Creio que de algum modo devam existir "cognições espirituais". Não gosto do termo "espiritual" por que sempre faz parecer um lance meio zen, um tanto místico, que apenas se refere a alguns momentos do dia em que você se desliga de tudo para pensar na sua alma. Na verdade, quando falo de algo "espiritual" me refiro completamente àquilo que diz respeito ao relacionamento com Deus, em todas as circustâncias do seu dia - inclusive nos momentos em que você não está pensando em coisas espirituais. "Espiritualidade" não é uma parte, mas toda a sua vida que buca parecer-se cada vez mais com Cristo. Ainda é mais que isso, mas não vou me ater a alguma definição maior agora.

Enfim, as "cognições espirituais" nos ajudam a compreender, interpretar e praticar a vontade de Deus e Sua palavra. Há muitas coisas do Reino de Deus que eu não compreendo perfeitamente, e tateio em busca de algum meio de interpretar e responder dúvidas. Há partes da Bíblia que eu não vejo grandes ensinamentos ou aplicações práticas, há questões sobre Cristo que não consigo resolver.

Nesses momentos pareço uma criança, que tenta compreender sobre Deus mas em algum momento acha uma brecha cognitiva e não consegue chegar ao lugar desejado nos seus pensamentos.

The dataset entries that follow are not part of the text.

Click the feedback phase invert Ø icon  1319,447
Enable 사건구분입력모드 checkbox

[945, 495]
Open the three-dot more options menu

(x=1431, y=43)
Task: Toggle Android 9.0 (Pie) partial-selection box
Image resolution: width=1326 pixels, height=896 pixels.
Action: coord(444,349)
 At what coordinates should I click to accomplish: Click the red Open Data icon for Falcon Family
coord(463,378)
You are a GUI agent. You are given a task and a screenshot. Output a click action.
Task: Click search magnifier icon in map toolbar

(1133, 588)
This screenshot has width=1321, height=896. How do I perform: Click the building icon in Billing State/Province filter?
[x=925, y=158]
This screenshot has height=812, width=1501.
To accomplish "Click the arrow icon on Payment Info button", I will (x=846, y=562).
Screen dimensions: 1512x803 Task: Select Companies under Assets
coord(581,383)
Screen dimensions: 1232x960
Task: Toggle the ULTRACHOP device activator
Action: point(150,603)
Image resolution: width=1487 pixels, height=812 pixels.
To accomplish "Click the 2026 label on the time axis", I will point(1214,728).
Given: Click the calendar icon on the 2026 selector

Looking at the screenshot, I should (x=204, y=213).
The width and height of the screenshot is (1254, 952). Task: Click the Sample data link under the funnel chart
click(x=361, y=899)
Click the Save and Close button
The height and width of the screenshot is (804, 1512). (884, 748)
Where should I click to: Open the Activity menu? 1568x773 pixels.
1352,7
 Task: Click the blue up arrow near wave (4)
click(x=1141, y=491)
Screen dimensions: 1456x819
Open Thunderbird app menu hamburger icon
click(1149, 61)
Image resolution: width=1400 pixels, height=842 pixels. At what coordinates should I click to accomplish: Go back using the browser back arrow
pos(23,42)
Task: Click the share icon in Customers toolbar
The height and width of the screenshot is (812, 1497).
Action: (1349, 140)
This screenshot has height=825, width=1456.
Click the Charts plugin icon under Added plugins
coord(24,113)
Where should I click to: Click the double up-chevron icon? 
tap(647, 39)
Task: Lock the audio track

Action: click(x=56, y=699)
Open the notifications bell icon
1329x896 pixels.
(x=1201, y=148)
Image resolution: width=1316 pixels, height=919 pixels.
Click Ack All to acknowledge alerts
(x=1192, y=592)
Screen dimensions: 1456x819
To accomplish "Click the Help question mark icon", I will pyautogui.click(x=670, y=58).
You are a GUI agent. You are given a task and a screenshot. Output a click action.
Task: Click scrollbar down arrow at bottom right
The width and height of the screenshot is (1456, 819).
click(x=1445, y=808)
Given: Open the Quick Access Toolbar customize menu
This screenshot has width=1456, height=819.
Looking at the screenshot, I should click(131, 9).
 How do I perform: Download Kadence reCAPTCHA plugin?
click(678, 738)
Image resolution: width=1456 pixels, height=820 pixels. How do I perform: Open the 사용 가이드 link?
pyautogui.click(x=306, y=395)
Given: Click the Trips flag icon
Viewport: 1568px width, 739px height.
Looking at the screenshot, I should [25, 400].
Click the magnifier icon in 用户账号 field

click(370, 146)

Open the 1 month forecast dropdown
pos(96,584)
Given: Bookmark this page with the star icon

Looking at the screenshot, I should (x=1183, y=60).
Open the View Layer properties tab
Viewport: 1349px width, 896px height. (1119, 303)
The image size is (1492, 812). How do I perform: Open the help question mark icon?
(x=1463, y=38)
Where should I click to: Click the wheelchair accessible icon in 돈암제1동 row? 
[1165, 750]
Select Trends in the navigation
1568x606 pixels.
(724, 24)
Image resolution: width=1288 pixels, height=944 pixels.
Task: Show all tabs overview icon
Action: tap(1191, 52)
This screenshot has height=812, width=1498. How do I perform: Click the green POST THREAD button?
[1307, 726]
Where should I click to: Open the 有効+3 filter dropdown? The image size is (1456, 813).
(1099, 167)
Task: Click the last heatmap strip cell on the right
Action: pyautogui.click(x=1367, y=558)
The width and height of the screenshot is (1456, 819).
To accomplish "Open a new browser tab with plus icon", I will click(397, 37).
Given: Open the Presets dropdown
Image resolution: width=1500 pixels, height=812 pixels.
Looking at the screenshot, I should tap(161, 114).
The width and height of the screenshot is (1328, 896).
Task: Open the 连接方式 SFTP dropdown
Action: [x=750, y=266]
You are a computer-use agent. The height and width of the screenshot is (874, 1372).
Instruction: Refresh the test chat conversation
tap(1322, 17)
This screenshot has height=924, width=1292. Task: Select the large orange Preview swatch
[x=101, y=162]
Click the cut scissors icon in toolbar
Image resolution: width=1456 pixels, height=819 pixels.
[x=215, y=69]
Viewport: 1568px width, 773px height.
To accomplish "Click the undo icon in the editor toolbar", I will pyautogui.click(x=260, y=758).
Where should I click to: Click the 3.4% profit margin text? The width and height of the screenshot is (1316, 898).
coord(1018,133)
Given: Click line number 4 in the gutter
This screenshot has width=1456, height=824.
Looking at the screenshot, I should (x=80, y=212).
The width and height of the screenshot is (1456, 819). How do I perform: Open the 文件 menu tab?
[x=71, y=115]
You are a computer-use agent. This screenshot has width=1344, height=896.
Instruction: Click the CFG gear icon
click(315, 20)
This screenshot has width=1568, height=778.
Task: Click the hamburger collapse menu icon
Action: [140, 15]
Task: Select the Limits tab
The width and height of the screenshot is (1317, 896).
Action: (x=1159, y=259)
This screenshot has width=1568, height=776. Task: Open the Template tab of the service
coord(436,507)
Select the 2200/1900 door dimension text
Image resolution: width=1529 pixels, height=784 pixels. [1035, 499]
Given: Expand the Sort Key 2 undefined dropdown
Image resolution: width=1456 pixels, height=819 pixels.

Burro eu seria se simplesmente tentasse continuamente chegar a conclusões, sem dar ouvidos à nenhum tipo de instrução - como alguém que tenta atravessar uma porta fechada, e fica correndo em direção a ela, esborrachando-se toda vez, enquanto há alguém com a chave ao lado da porta e que poderia abri-la se eu pedisse.

Exatamente nesse ponto que vejo a importância do discipulado. A menina era instruida pela mãe. Cristãos novos são instruidos por cristãos maduros. E mesmo cristãos maduros devem ser instruidos por cristãos mais velhos. "Discipulado" são pessoas mais instruidas auxiliando pessoas menos experientes a formarem suas cognições. E aqueles que se recusam a serem discipulados são os que trombam na porta trancada. Um dia talvez consigam cruzá-la, mas levará muito mais tempo.

O mais magnífico é que no Reino de Deus nunca há um final, onde todas as cognições tenham sido feitas e não haja mais necessidade do discipulado ou da instrução. E é por isso que quanto mais se sabe e compreende, maior é o anseio e a expectativa pelo dia em que o próprio Deus reunirá a todos - sábios e inexperientes - e lhes dirá tudo, para que enfim todas as coisas possam ser compreendidas e todas as cognições estejam consumadas. Haverá um dia em que Deus nos ajudará a contar até 100.